Нескоро еще петербуржцам удалось забыть зрелище этой казни: кажется, впервые в Северной столице отрубили головы сразу четырем приговоренным. Власть особо позаботилась о том, чтобы страшная картина долго стояла у горожан перед глазами. 10 декабря в той же «Записной книге» сообщается лаконично и без эмоций: «Вышеописанных казненных людей головы их поставлены на каменном столбе на железных спицах, а тела положены на столбах на колеса, который столб учрежден был близ самого Съестного рынку, что за кронверком; а до сего числа лежали тела их все в том месте, где казнены».

(Отметим вскользь, что впервые в нашей теме возникает Съестной рынок, он же Обжорный, он же Сытный, впоследствии одно из главных лобных мест Петербурга. Местность эта именовалась и Козьим болотом, под каковым именем вошла в фольклор: «Венчали ту свадьбу на Козьем болоте,/ На Козьем болотце, на Курьем коленце./ А дружка да свашка – топорик да плашка…»)

Головы Лопухина и его товарищей видел и Анри Лави – правда, в своем донесении от 23 декабря 1718 года он описывает промежуток между днем казни и 10 декабря несколько иначе, чем неведомый нам составитель «Записной книги»: «Тела казненных с головами в руках были выставлены на вид народа в течение трех дней». А когда тела клали на колеса, прибавляет дипломат, «им отрубили руки».

И еще деталь из донесения де Лави, к казни прямого отношения не имеющая, но тоже любопытная: «Час спустя после вышеописанной казни Его Царское Величество созвал членов Сената и объявил им, что, наказав государственных преступников, он теперь обратится к наказанию тех пиявок, которые по своей алчности обогатились имуществом своего правосудного Государя и его подданных, интересами которых он дорожит».
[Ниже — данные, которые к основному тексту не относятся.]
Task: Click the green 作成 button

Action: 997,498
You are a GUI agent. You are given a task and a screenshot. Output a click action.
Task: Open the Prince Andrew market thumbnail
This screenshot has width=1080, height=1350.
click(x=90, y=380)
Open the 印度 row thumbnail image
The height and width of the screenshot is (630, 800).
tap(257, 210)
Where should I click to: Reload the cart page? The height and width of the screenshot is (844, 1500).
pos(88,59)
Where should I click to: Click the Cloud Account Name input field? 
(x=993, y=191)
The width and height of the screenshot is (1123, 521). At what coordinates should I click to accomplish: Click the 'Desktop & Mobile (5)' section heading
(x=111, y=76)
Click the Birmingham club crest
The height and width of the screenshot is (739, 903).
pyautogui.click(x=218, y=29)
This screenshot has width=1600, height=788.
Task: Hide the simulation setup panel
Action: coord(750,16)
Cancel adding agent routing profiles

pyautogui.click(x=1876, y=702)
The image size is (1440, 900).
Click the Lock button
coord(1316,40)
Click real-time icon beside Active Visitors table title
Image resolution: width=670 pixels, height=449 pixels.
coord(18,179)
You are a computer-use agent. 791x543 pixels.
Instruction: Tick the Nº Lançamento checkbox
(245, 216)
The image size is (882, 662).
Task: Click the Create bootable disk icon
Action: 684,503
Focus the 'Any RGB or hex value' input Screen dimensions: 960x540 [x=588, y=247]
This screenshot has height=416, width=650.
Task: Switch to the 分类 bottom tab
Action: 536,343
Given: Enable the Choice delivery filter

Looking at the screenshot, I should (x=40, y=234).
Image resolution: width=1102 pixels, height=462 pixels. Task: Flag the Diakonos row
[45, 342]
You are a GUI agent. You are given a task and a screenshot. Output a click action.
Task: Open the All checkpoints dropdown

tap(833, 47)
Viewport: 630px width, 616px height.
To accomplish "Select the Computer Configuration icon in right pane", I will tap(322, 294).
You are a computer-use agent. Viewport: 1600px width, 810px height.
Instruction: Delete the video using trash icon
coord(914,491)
Вот уж назидательный эффект, доведенный до предела! И не скажешь ведь, что царь бросал слова на ветер: за делом Лопухина последовали новые дела и новые расправы, в том числе по обвинению в казнокрадстве…

Тела пятерых приближенных царевича Алексея оставались на столбах у Съестного рынка до Пасхи, 29 марта 1719 года, когда по соизволению царя были сняты с колес и отданы родственникам. Голова Авраама Лопухина, впрочем, находилась на шесте еще несколько лет. Фридрих Вильгельм Берхгольц пишет, что в апреле 1724 года «вдова несчастного Лопухина» просила Петра I о том, «чтоб голову ее мужа, взоткнутую в Петербурге на шест, позволено было снять», но о царском соизволении не сообщает ни слова.

Кажется, и не было тогда соизволения.

Завершим эту главу рассказом о еще одной казни, одной из самых резонансных в петровские времена. Год 1719-й, сообщение в «Записной книге Санкт-Петербургской гарнизонной канцелярии» весьма кратко: «Казнена смертью дому его величества девица Марья Данилова: отсечена голова».

Мария Данилова, лишившаяся жизни на эшафоте, – это была фрейлина Екатерины I Мария Даниловна Гамильтон, чья история гибели и сама гибель красочно описаны во многих источниках. К смерти она была приговорена за то, что трижды «вытравляла плод» своей «преступной связи» с денщиком Петра I Иваном Орловым. Известно, что некоторое время и сам Петр был к этой красавице неравнодушен, но увлечение его оказалось кратким, зато связь Гамильтон с денщиком тянулась достаточно долго. Идиллию разрушил несчастный случай: Петр прогневался на денщика за пропажу одного документа, Орлов же сгоряча, не выяснив причины гнева, повинился перед государем в своей любви к Марии. «Из дальнейших расспросов, – сообщает «Русский биографический словарь», – Петр узнал, что Г. рожала детей мертвых. К несчастью для нее, незадолго до этого при очищении нечистот был найден труп младенца, завернутый в дворцовую салфетку – это-то и дало повод заподозрить Г. в детоубийстве. Кроме того, Г. была обвинена в краже денег и алмазных вещей у государыни».